A day after the Mumbai police apprehended a 21-year-old engineering student from Bengaluru in connection to the development of the contentious ‘Bulli Bai’ app, it has come to light that the main accused in the case is a woman.
While speaking to news agency ANI, the Mumbai police informed that the accused woman was detained from Uttarkhand. Initially, the police withheld the name of the 21-year-old, only to be revealed later as Vishal Kumar. The cops stated that the duo knew each other.
Reportedly, the woman was handling three Twitter accounts related to the controversial app. Kumar, on the contrary, created accounts in the name of Khalistanis and attributed the creation of the Bulli Bai to Khalsa account holders, as per reports. “On Dec 31, he changed the names of other accounts to resemble Sikh names. Fake Khalsa account holders were shown,” the cops said.
The main accused woman was handling three accounts related to ‘Bulli Bai’ app. Co-accused Vishal Kumar opened an account by the name Khalsa supremacist. On Dec 31, he changed the names of other accounts to resemble Sikh names. Fake Khalsa account holders were shown: Mumbai Police
— ANI (@ANI) January 4, 2022
Kumar was detained and brought to Mumbai on Monday (January 3) by the Mumbai police.

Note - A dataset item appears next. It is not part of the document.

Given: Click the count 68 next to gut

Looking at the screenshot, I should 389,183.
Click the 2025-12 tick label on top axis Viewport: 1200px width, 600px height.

The engineering student was one of the 5 people, who followed the Twitter handle of ‘Bulli Bai’. A First Information Report (FIR) was earlier lodged against the Twitter handles that promoted the app and those who developed it.
While speaking about the matter, a senior IPS officer had stated, “The 21-year-old is a second-year civil engineering student. He used his Twitter handle to share derogatory content from the Bulli Bai app. We have detained him.” He informed that the accused was traced using the IP address of his Twitter accounts, which was used to upload pictures.
The background of the ‘Bulli Bai’ case
Months after the controversial ‘Sulli Deals’ app, which had offered pics of Muslim women as ‘deals’, another such app has appeared on the open-source code repository Github. In the recent incident, photos of several Muslim women were misused and uploaded by an unidentified group on an app using GitHub by the name of ‘Bulli Bai’ on January 1.
The matter came to light after Ismat Ara, one of the female journalists at ‘The Wire’ became a ‘Bulli Bai’ target. She had shared on Twitter that her image is being ‘offered’ in the derogatory app.
It is pertinent to note that the ‘Bulli Bai’ Twitter account had a hashtag that read #FreeJaggiNow in its Twitter name, and its banner image also had the same hashtag. The Minister for Electronics and Information Technology Ashwini Vaishnaw confirmed that the user behind its creation was blocked by the coding platform of GitHub.